| r a | r x t |

Queen consort of Egypt
- Tenure: c. 2500 BC
- Burial: Giza, Egypt
- Father: Khafre
- Religion: Ancient Egyptian Religion

= Rekhetre =

Egyptian queen

Rekhetre was an ancient Egyptian queen from the late 4th Dynasty or early 5th Dynasty. She was a daughter of King Khafre. Her husband is never mentioned, but Rekhetre would have been the wife of one of Khafre's successors, possibly Menkaure.

==Titles==
Reketre was a King's daughter (of his body), She who sees Horus and Set, Great one of the hetes sceptre and a King's wife. In the tomb of her ka-servant Kaemnefret she is referred to as a daughter of Khafre.

==Tomb==
Rekhetre's tomb was excavated from 1933–1935 by Selim Hassan. The tomb was first just known as the tomb of Rekhit-Ra, but was later given the number G 8530. The tomb is located in the Central Field which is part of the Giza Necropolis.

The tomb has a long passage which takes a 90 degree turn to the left and via an entrance leads to a shorter passage. A sharp turn to the right leads to a chapel. In one corner a niche was created and on the other side three pillars mark the passage to a side room. From that side room a sloping passage leads to a burial chamber containing a sarcophagus. The sarcophagus was empty. The leg bones of a bull were found on top of the sarcophagus, and human bones were found besides the sarcophagus. These human remains may be those of Rekhetre herself. A recess had been cut in one of the walls to hold the canopic jars, but these had disappeared.

Several items were found in the debris from the floor of the burial chamber. These include several small alabaster vases, a lid of a canopic jar, and an alabaster fragment containing the image of a woman seated on a chair. Further fragments of the canopic jars were found in the chapel area and the forecourt of the tomb.

==Tomb of Kaemnefert==
The family tomb G 8538 belongs to Kaemnefert, Irenakhet Iri and Kakaiankh.
Kaemnefret was an overseer of ka-priests of the funerary estate, and senior of the dockyard of neheb-boats. He was also a ka-servant of Rekhetre.

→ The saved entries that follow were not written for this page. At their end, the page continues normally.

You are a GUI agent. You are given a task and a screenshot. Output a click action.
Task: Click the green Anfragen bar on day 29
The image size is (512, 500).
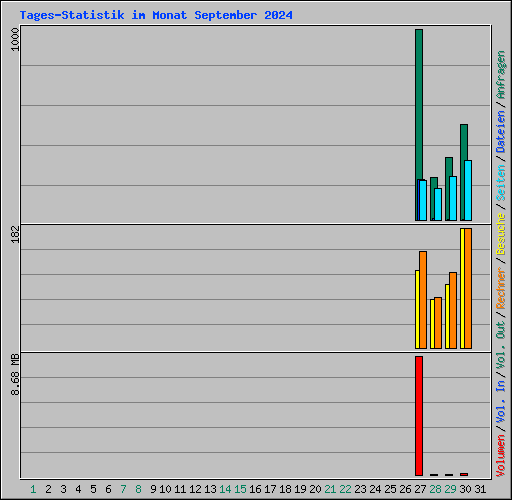coord(448,189)
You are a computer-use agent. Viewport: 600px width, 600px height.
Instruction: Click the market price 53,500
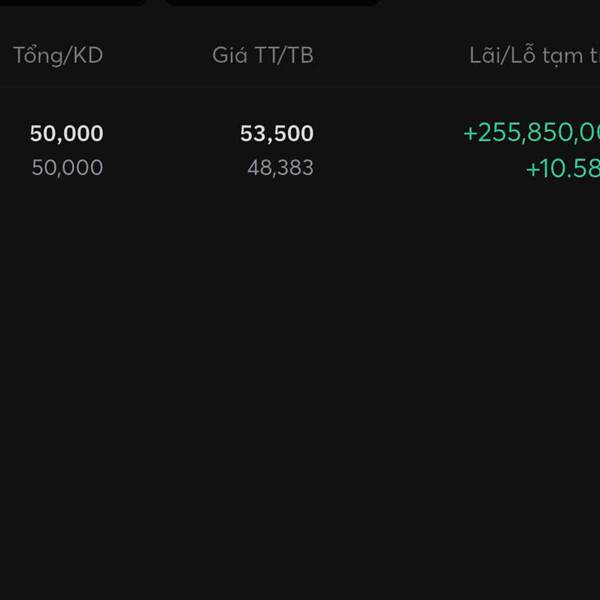(x=277, y=134)
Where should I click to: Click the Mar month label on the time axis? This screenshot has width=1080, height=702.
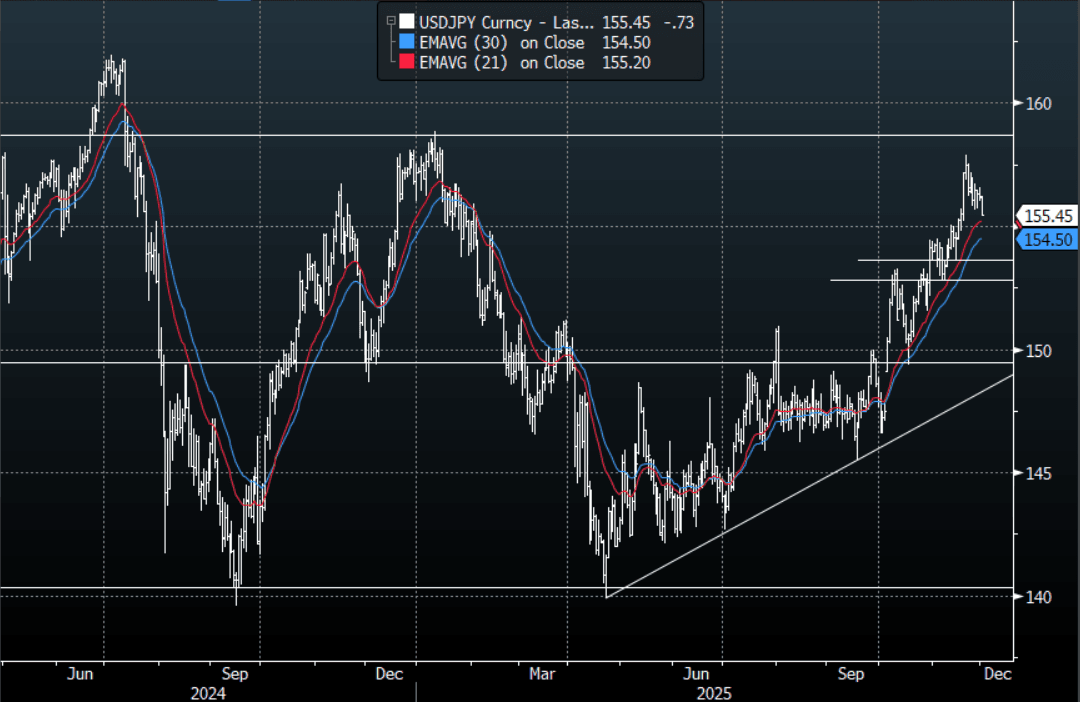coord(542,675)
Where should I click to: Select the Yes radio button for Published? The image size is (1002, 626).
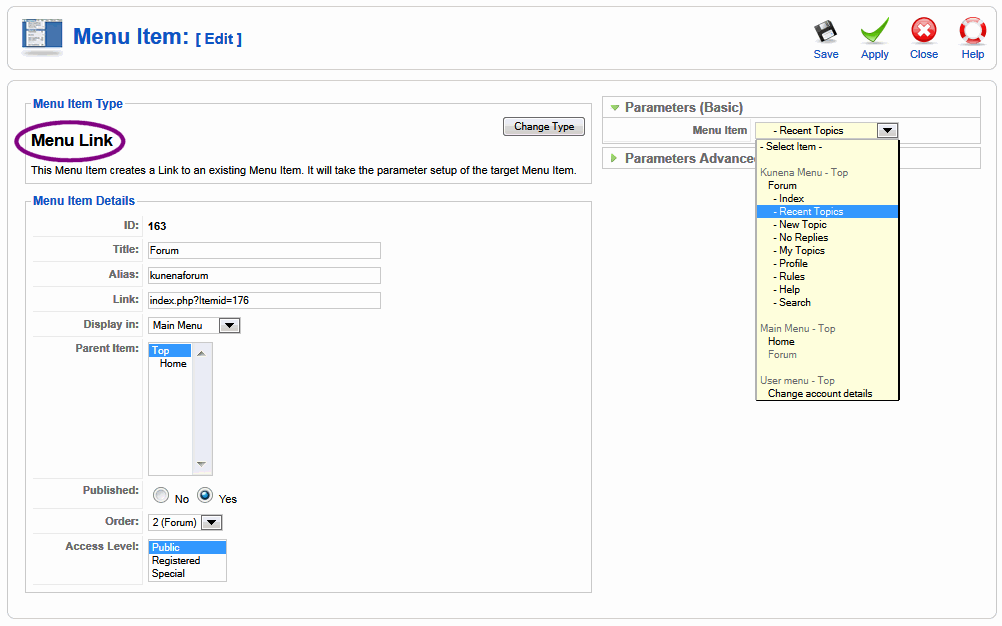(x=205, y=496)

Kaemnefret is shown standing before Rekhetre in two matching scenes on the doorjambs. She is shown holding a lotus flower to her nose with her left hand. She is dressed in a simple long dress and has a long tripartite wig. She wears bracelets, anklets, and a necklace. Kaemnefret is shown at a smaller scale before the queen and is holding a censer in his hands. In a register below this scene four ka-servants are depicted: Ptahsheri carries a ewer and a basin, Ihy carries a live goose, followed by Iynefer who is holding a duck in each hand, and then Ptahwer who carries another live goose. All men are apparently wearing their kilts backwards. The matching scene on the other jamb is very similar. The ka-servants in the lower register are shown carrying legs of a bull and another goose.